= STATED TASK =
Could you retype every line of the records below word for word, leaving the pictures out of your answer?

(Stored data entries)
——
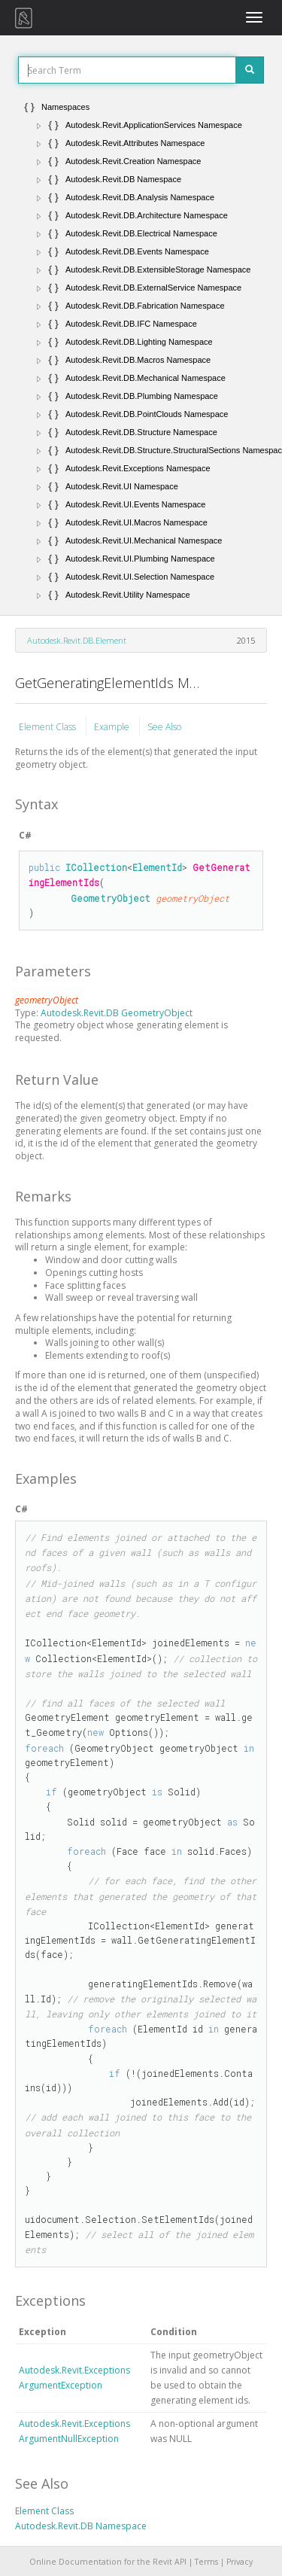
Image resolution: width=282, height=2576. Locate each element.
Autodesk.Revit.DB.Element (76, 640)
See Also (164, 726)
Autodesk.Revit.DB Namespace (81, 2526)
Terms (206, 2561)
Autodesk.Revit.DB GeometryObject (117, 1012)
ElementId (157, 867)
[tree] (141, 351)
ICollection (96, 867)
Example (113, 726)
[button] (39, 126)
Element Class (48, 726)
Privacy (239, 2561)
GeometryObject (110, 898)
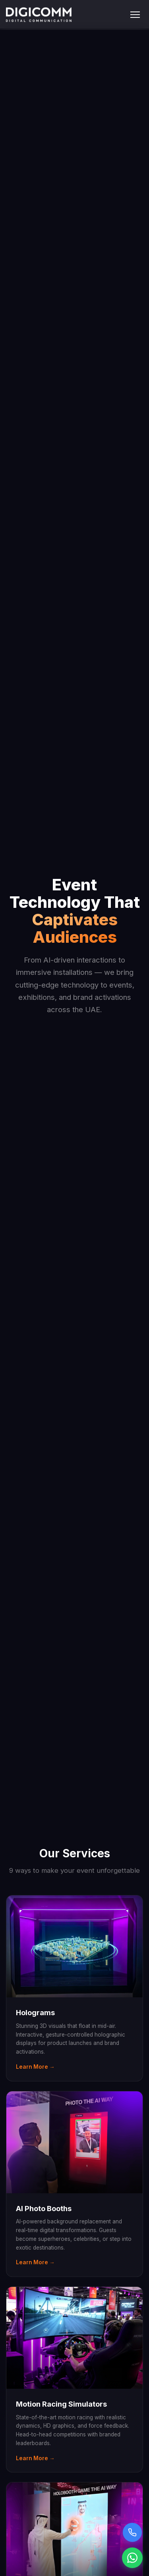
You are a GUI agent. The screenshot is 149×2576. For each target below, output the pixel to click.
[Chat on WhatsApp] (132, 2557)
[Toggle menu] (135, 14)
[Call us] (132, 2532)
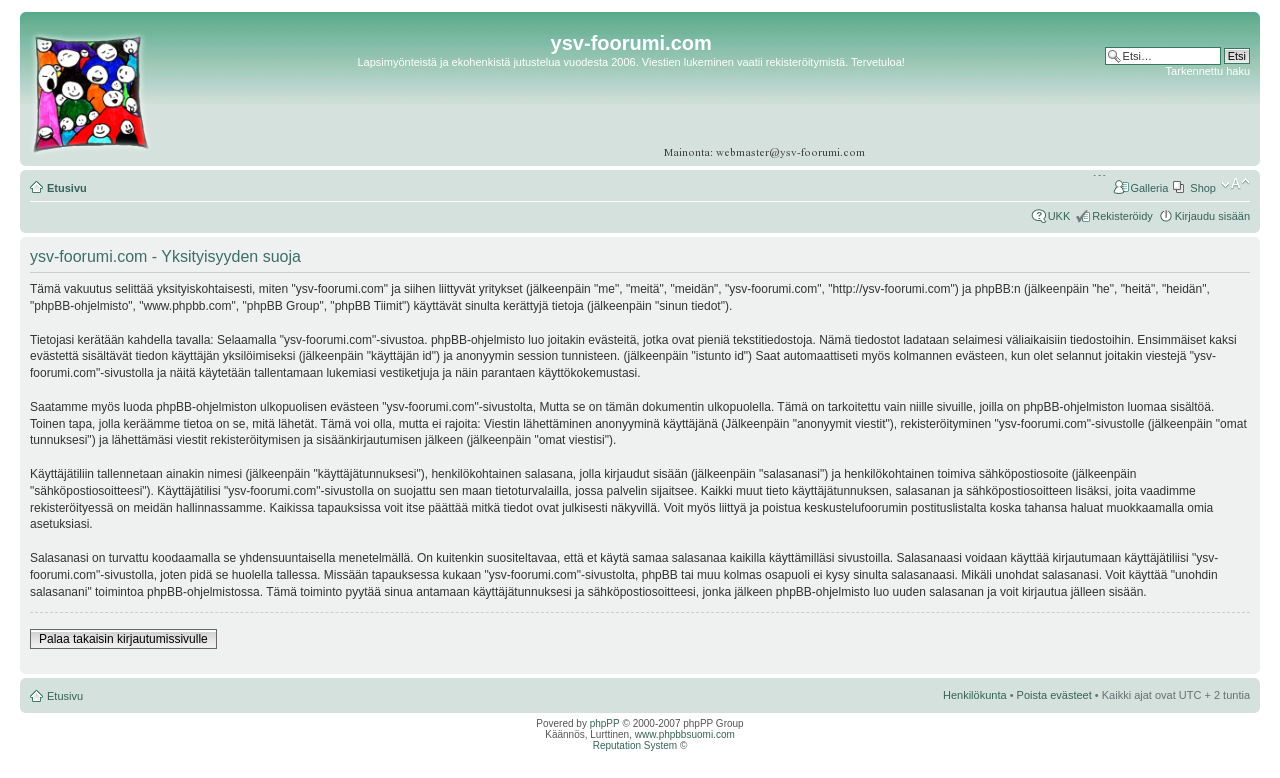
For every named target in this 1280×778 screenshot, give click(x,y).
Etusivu (67, 188)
——
= EXPECTED ANSWER =
Image resolution: width=282, height=2576. Locate each element.
Autodesk.Revit.DB.Element (76, 640)
See Also (164, 726)
Autodesk.Revit.DB Namespace (81, 2526)
Terms (206, 2561)
Autodesk.Revit.DB GeometryObject (117, 1012)
ElementId (157, 867)
[tree] (141, 351)
ICollection (96, 867)
Example (113, 726)
[button] (39, 126)
Element Class (48, 726)
Privacy (239, 2561)
GeometryObject (110, 898)
You are a GUI agent. The screenshot is 149×2576. For each target below, output the pixel to click.
[Chat on WhatsApp] (132, 2557)
[Toggle menu] (135, 14)
[Call us] (132, 2532)
For every named target in this 1280×778 screenshot, give click(x,y).
Etusivu (67, 188)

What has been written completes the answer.